This is because tuple objects (and I'm sure all containers except the string) evaluate their size not , including the actual sizes of their respective contents, but rather by calculating the size of the pointers to the PyObject times the elements they contain. That is, they contain pointers to a (common) PyObject and contain what contributes to its overall size.
This is outlined in the Data Model chapter of the Python Reference:
Some objects contain links to other objects; they are called containers. Examples of containers are tuples, lists, and dictionaries. Links are part of the value of the container.
(I emphasize word references.)
In PyTupleType , a structure that contains information about the tuple type, we see that the tp_itemsize field has sizeof(PyObject *) as its value:
PyTypeObject PyTuple_Type = { PyVarObject_HEAD_INIT(&PyType_Type, 0) "tuple", sizeof(PyTupleObject) - sizeof(PyObject *), sizeof(PyObject *),
32 bit assemblies and 64 bit Python assemblies have sizeof(PyObject *) equal to 8 bytes.

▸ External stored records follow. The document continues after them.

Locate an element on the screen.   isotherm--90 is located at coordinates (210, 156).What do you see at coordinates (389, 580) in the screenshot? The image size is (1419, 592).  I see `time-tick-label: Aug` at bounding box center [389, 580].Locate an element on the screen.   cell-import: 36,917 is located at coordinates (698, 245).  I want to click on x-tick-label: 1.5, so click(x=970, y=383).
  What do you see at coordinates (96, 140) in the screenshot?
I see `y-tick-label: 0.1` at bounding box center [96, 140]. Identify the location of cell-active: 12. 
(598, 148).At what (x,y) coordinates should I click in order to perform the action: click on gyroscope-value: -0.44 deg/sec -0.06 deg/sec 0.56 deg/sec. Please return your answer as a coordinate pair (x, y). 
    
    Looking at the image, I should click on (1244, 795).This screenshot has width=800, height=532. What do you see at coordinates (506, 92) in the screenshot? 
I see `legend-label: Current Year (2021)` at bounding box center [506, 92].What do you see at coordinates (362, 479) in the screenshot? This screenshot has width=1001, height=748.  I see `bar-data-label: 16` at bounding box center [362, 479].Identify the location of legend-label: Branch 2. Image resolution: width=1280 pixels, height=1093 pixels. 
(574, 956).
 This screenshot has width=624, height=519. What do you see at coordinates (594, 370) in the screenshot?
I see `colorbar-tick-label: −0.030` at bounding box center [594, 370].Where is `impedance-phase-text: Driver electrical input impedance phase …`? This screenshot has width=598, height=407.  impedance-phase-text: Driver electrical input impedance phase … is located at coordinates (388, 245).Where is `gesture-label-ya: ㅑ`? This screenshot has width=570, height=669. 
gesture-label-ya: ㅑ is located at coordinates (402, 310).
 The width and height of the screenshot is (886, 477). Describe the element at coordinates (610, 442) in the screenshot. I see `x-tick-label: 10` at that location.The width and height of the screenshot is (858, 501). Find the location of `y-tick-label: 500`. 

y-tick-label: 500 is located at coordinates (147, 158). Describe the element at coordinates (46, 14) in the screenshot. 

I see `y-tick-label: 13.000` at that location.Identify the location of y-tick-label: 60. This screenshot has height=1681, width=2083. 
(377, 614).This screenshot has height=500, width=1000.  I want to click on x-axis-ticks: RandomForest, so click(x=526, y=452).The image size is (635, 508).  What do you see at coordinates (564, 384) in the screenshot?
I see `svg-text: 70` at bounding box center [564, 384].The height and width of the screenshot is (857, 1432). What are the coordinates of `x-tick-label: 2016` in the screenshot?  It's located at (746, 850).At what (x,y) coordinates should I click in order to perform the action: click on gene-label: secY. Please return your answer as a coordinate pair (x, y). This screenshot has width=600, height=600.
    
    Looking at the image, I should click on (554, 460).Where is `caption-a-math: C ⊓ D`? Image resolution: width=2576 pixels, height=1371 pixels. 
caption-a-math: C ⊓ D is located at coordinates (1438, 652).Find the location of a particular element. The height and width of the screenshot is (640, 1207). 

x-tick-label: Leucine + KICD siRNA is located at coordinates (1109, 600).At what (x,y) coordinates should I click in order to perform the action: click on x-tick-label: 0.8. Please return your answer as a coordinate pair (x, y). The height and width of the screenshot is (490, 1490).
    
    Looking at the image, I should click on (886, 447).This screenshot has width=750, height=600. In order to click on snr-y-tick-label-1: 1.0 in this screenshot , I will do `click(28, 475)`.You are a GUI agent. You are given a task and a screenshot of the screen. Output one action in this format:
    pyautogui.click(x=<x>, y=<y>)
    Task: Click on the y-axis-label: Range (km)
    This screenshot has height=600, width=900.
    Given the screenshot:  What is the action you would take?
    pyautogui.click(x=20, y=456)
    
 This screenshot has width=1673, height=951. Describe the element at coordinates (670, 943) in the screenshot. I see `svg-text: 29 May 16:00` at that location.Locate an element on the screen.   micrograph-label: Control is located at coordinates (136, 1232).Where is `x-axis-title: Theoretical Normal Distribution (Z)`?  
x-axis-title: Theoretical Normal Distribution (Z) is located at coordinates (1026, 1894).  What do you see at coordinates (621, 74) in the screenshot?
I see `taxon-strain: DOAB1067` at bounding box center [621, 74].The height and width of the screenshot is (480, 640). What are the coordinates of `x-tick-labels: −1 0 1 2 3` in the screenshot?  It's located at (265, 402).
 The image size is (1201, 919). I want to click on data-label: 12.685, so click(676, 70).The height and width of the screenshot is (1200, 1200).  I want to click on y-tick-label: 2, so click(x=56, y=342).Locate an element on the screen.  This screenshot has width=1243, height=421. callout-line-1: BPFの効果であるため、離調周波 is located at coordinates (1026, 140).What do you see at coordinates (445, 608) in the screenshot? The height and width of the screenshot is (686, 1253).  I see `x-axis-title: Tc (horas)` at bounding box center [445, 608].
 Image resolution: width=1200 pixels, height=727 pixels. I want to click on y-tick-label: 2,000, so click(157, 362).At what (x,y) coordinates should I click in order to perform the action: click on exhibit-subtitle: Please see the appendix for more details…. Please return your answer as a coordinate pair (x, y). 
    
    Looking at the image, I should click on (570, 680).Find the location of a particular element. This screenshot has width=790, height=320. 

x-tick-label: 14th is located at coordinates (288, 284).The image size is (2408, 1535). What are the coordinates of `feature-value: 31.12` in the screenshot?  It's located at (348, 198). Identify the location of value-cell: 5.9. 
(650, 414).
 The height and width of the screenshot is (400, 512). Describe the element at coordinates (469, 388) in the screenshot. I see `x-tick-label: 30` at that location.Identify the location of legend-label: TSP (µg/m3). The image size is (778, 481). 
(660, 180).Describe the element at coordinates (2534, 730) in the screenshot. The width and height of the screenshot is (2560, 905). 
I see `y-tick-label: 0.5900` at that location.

This is the value that will be multiplied by the number of elements contained in the tuple instance. When we look at object_size , the __sizeof__ method that tuple inherits from object (check object.__sizeof__ is tuple.__sizeof__ ), we can clearly see this:
static PyObject * object_sizeof(PyObject *self, PyObject *args) { Py_ssize_t res, isize; res = 0; isize = self->ob_type->tp_itemsize; if (isize > 0) res = Py_SIZE(self) * isize;
see how isize (derived from tp_itemsize ) is multiplied by Py_SIZE(self) , which is another macro that captures the ob_size value indicating the number of elements inside the tuple .
Thatβs why, even if we create a slightly larger row inside the tuple instance:
t = ("Hello" * 2 ** 10,)
with an element inside it having a size:
t[0].__sizeof__() # 5169
tuple instance size:
t.__sizeof__()
equals one with a simple "Hello" inside:
t2 = ("Hello",) t[0].__sizeof__()
For strings, each individual character increments the value returned from str.__sizeof__ . This, along with the fact that tuple stores only pointers, gives the false impression that "Hello" is larger than the tuple containing it.
Just for completeness, unicode__sizeof__ is the one that computes this. It really just multiplies the length of the string with the size of the character (which depends on which character has character 1 , 2 and 4 ).
The only thing I do not get with tuples is why the main size (indicated by tb_basicsize ) is specified as sizeof(PyTupleObject) - sizeof(PyObject *) . This discards bytes 8 of the total return size; I have not found an explanation for this (yet).